Début mars, un jeune homme de notre entourage, Albert Rabczyk, bijoutier de son état, vint demander Pauline en mariage. Le délai convenable passé, ma sœur étant consentante, mes parents acceptèrent. Hélas, les fiançailles furent de courte durée. Le 10 mai, Albert, d’origine polonaise, reçut la fameuse convocation de couleur verte lui intimant l’ordre de se présenter le 14 mai de bonne heure, à la caserne des Minimes. Le motif invoqué : « pour examen de la situation » paraissant plausible, en revanche la suite de l’intitulé : « accompagné d’un parent ou d’un ami » aurait dû nous inquiéter. Il n’en fut rien ! Son frère avait lui aussi été « convoqué », leur vieux père les accompagna donc. Étrangers, certes, mais parfaitement « en règle », ils n’éprouvaient aucune méfiance vis-à-vis des autorités françaises et ne voulurent pas se dérober. Les gendarmes les arrêtèrent sur le champ, sans la moindre explication. Monsieur Rabczyk père, consterné, revint sur ordre, apporter quelques vivres et des effets personnels.

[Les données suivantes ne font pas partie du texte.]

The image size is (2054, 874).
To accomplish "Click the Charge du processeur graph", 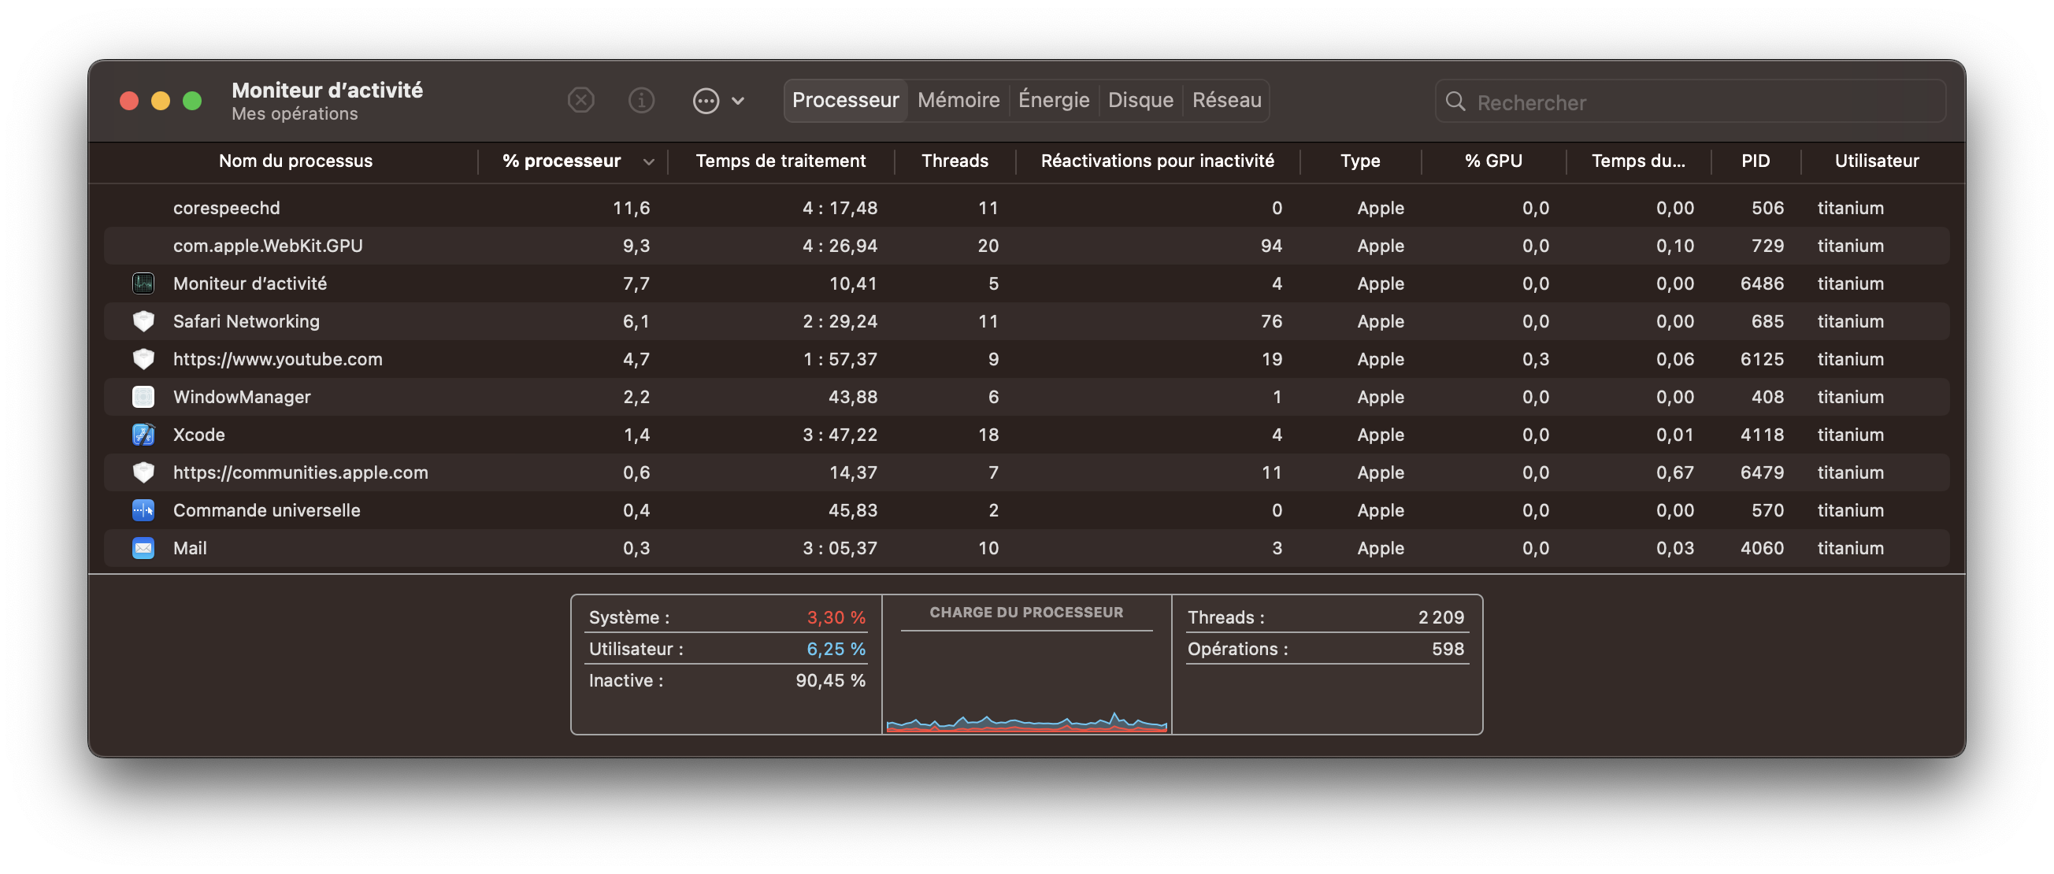I will click(1026, 686).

Le soir même, par train spécial, ces Juifs étrangers « inaugurèrent » les camps de Pithiviers et de Beaune-la-Rolande. Leur arrestation-surprise par la police française nous rappela à la triste réalité : le recensement effectué à l’automne précédent ne restait pas lettre morte. De plus, les conditions de détention décrites avec force sous-entendus par Albert dans sa correspondance ne nous laissaient aucun doute. La gendarmerie nationale et la garde mobile qui avaient déjà fait leurs preuves avec les réfugiés espagnols en 1939 appliquaient avec zèle et sans état d’âme les ordres de la hiérarchie. Il n’y eut aucune défaillance. (…)
Juillet 1941
Ma sœur vivait au rythme des lettres de son fiancé : lettres soumises à la censure des gendarmes français. Albert avait rejoint l’infirmerie du camp, l’oisiveté lui étant insupportable. Sa formation de secouriste était très appréciée. Selon ses termes, « il faisait de son mieux pour soulager les souffrances de ses compagnons ». Cela dura peu. Impatient de liberté, il se porta volontaire pour les « commandos » de travail au profit des agriculteurs de la région.

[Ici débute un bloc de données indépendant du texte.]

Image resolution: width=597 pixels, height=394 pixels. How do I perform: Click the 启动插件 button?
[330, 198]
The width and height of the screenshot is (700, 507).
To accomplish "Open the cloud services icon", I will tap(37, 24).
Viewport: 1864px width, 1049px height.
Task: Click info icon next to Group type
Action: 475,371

Début juillet, l’administration accorda aux familles des droits de visite. C’est ainsi que Pauline reçut un « laissez-passer » officiel lui permettant de se rendre à la gare d’Auxy, localité proche du camp. Les sœurs et belle-sœur d’Albert étaient du voyage. Une dernière, les « fiancés de papier », comme on les appelait à l’époque, purent se voir. Ce fut court, deux heures plus tard, les gendarmes « firent leur devoir ».
Qu’en pleine guerre, la Sûreté nationale ait monté une machinerie aussi complexe, au seul motif de brimer des êtres humains parce que Juifs, démontre bien l’antisémitisme de la hiérarchie. Kafka était dépassé : l’administration avait réussi à rendre coupables des innocents.

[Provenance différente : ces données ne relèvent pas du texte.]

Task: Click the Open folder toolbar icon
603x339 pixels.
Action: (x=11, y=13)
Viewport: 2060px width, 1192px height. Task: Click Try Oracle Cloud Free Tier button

Les allégations et témoignages actuels qui tendent à relativiser la responsabilité des fonctionnaires préfectoraux de haut rang, sont d’une hypocrisie et d’un cynisme révoltants. »
Armand Gliksberg. Kaddish pour les miens. Chronique d’un demi-siècle d’antisémitisme (1892 – 1942). Paris, Mille et Une Nuits, 2004, pp. 226-227 et 232-233.